EMS colour codes explained

What those short EMS codes after a cat’s name actually mean — breed, colour, pattern and more, with a worked example.

EMS stands for the Easy Mind System — a standard shorthand used across GCCF and FIFe to describe a cat’s breed and appearance in a few letters and numbers. Once you can decode it, you can read any cat’s essentials instantly.

The breed code

The first part is the breed: for example SIA (Siamese), BSH (British Shorthair), OSH (Oriental Shorthair). It’s always three letters.

The colour code

Next comes a colour letter — for instance n for seal/black, a for blue, b for chocolate, c for lilac. The same letters are used consistently across breeds.

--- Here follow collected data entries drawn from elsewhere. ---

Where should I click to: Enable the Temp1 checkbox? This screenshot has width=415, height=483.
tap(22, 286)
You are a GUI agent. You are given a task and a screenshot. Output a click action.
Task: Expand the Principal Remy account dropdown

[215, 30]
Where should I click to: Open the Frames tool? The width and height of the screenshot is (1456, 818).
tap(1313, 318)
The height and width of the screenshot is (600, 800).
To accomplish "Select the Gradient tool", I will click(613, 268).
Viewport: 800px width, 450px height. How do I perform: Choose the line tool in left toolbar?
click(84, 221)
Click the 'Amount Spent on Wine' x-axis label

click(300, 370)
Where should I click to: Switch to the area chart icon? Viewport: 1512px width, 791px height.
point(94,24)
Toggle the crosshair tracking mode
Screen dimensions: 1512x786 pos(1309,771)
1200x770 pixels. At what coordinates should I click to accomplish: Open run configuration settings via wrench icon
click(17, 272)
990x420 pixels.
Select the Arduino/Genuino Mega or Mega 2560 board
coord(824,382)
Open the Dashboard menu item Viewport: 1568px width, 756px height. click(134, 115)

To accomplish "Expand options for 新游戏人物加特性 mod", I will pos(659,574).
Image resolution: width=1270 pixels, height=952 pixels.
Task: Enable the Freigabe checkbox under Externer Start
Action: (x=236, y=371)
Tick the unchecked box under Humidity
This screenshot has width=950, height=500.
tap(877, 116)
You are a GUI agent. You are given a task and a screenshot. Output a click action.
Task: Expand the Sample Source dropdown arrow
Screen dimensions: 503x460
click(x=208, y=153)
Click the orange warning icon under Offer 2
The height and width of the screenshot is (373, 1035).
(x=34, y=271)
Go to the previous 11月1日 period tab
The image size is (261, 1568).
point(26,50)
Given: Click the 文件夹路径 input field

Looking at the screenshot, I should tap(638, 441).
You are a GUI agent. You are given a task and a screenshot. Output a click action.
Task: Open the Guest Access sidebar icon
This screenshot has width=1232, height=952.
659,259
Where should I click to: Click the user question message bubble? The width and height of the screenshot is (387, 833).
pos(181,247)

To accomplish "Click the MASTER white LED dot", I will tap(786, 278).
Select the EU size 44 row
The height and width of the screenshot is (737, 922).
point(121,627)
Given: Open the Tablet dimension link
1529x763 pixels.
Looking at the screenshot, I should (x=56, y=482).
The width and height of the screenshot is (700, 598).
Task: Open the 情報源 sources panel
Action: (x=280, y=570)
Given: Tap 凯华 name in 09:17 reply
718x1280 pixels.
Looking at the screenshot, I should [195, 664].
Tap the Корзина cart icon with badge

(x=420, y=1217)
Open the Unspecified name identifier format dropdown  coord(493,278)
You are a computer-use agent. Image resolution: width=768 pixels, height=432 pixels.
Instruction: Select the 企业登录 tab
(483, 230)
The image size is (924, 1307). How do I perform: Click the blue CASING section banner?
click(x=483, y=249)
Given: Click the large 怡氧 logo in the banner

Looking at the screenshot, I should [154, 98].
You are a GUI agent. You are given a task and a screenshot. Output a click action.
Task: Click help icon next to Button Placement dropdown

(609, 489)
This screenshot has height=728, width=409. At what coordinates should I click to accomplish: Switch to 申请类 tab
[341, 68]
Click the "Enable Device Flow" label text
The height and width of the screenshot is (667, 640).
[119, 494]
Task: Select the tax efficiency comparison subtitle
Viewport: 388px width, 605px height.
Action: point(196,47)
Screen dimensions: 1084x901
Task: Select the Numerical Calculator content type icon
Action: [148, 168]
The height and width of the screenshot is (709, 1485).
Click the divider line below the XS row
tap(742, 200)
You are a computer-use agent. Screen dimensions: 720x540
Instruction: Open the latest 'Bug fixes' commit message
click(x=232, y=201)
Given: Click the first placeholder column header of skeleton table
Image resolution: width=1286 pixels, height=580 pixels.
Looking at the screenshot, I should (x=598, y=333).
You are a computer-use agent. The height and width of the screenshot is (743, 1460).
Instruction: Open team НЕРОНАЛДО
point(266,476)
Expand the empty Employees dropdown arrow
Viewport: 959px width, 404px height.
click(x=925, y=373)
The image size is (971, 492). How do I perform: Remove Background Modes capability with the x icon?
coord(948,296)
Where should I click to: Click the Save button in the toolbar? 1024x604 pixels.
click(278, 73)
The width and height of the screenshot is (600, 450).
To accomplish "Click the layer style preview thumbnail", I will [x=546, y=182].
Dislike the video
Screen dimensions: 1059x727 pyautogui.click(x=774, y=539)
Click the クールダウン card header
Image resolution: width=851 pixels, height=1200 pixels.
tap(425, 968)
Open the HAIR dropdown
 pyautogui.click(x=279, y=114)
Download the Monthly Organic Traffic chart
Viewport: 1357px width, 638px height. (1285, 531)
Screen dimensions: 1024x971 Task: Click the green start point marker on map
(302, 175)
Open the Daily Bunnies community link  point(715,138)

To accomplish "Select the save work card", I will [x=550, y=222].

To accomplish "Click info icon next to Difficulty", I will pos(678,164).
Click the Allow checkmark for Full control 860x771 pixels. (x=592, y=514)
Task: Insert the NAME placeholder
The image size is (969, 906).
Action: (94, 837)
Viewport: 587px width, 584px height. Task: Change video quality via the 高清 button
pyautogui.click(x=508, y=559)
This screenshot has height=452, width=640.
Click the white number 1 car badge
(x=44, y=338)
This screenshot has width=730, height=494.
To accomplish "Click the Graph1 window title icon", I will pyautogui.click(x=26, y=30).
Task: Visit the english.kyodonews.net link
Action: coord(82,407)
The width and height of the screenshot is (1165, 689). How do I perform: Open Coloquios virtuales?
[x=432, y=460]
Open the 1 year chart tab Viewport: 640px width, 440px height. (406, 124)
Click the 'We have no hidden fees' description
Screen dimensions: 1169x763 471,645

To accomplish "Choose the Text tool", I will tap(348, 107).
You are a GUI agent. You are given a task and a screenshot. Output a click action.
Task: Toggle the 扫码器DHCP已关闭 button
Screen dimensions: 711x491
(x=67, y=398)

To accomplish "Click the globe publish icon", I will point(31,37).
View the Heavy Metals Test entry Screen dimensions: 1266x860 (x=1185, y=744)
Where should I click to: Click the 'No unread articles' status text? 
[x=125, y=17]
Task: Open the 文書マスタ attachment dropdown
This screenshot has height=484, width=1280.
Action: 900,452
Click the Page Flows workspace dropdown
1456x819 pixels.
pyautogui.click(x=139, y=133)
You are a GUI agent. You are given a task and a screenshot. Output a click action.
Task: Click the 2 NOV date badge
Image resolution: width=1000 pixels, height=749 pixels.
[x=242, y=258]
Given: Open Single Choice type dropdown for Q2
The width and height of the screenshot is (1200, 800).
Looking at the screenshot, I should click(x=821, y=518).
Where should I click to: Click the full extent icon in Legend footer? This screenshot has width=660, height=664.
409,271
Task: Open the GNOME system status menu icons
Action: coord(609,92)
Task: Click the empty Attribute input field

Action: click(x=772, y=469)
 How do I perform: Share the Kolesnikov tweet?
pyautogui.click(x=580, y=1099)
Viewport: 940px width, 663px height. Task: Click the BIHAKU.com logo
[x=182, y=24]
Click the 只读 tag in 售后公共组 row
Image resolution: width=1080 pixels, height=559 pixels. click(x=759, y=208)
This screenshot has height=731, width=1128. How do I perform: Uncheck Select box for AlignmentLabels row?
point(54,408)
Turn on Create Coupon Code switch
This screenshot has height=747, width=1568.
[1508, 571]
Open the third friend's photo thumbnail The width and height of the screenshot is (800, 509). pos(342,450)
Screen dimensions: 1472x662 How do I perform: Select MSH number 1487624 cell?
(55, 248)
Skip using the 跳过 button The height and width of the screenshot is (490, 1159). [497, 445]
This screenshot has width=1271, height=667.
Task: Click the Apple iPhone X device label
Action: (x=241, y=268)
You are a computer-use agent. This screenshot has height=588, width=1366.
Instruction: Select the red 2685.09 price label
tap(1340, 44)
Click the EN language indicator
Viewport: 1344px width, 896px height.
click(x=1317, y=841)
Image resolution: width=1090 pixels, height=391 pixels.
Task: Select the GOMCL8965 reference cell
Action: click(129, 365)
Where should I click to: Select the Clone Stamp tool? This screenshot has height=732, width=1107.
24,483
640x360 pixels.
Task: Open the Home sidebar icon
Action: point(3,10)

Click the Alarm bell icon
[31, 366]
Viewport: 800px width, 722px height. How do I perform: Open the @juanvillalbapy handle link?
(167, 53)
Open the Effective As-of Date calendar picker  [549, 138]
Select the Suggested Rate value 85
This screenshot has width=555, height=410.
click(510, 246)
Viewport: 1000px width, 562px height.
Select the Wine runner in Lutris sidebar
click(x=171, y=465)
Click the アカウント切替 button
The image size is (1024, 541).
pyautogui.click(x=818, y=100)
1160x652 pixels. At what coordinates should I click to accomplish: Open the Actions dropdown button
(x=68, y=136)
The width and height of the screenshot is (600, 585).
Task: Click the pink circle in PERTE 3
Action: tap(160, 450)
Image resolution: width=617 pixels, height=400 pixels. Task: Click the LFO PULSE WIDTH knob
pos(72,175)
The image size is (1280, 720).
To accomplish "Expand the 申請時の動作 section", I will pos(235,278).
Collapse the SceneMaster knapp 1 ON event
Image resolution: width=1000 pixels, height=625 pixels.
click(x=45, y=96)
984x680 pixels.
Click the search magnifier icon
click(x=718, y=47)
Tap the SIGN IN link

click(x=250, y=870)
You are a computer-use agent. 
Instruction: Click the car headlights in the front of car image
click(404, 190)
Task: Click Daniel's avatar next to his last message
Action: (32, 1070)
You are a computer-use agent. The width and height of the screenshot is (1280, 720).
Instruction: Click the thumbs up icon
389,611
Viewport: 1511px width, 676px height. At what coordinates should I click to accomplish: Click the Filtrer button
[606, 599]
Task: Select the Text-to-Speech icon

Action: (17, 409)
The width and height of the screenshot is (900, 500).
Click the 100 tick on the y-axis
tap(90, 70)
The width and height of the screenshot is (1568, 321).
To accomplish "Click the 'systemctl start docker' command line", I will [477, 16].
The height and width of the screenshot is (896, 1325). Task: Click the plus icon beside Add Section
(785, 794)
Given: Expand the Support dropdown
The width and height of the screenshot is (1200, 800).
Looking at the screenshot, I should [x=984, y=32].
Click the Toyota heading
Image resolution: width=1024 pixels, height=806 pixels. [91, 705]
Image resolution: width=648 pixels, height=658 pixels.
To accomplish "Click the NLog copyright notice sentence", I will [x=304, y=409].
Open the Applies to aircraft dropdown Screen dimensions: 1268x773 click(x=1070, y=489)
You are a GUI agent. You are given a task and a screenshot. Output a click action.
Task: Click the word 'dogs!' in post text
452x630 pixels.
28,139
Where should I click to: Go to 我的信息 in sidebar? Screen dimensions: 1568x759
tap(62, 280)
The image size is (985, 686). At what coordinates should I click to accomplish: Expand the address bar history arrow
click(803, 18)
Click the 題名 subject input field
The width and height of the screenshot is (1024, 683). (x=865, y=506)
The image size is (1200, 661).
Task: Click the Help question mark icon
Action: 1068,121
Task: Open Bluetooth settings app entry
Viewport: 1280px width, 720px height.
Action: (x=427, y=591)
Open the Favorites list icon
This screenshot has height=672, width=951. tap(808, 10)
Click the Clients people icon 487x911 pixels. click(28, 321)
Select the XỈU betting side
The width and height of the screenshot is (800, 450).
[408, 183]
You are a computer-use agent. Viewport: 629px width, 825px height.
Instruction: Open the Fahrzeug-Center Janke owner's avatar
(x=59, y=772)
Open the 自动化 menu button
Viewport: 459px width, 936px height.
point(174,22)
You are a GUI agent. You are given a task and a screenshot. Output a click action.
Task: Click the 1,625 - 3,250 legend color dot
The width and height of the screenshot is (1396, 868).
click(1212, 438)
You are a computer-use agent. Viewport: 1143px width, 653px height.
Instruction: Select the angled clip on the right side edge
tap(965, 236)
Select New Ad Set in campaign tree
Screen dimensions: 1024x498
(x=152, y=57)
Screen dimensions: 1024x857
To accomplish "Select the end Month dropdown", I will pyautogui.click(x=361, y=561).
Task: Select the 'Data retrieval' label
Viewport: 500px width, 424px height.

Pattern and other modifiers

Additional numbers and letters describe pattern and features — tabby, bicolour, white markings, and so on. For example 03 indicates bicolour, 21 indicates a tabby/agouti pattern.

A worked example

BSH a 03 reads as a British Shorthair (BSH), blue (a), bicolour (03) — a blue-and-white British Shorthair. Simple, once it clicks.

Never look one up again

Perfect Pedigrees translates breed, colour, pattern and eye colour into the correct EMS code automatically as you enter a cat — no charts, no guesswork.

Ross

More from the Perfect Pedigrees Blog

Registering a Litter with the GCCF: A Breeder’s Walkthrough

A step-by-step breeder's walkthrough of registering a litter with the GCCF: what you submit, getting EMS colours right, timing, and easy records.

GCCF vs TICA Pedigrees: What’s Different and Why It Matters

A GCCF judge compares GCCF and TICA pedigrees and registration, what differs, and what UK cat breeders need to know about both.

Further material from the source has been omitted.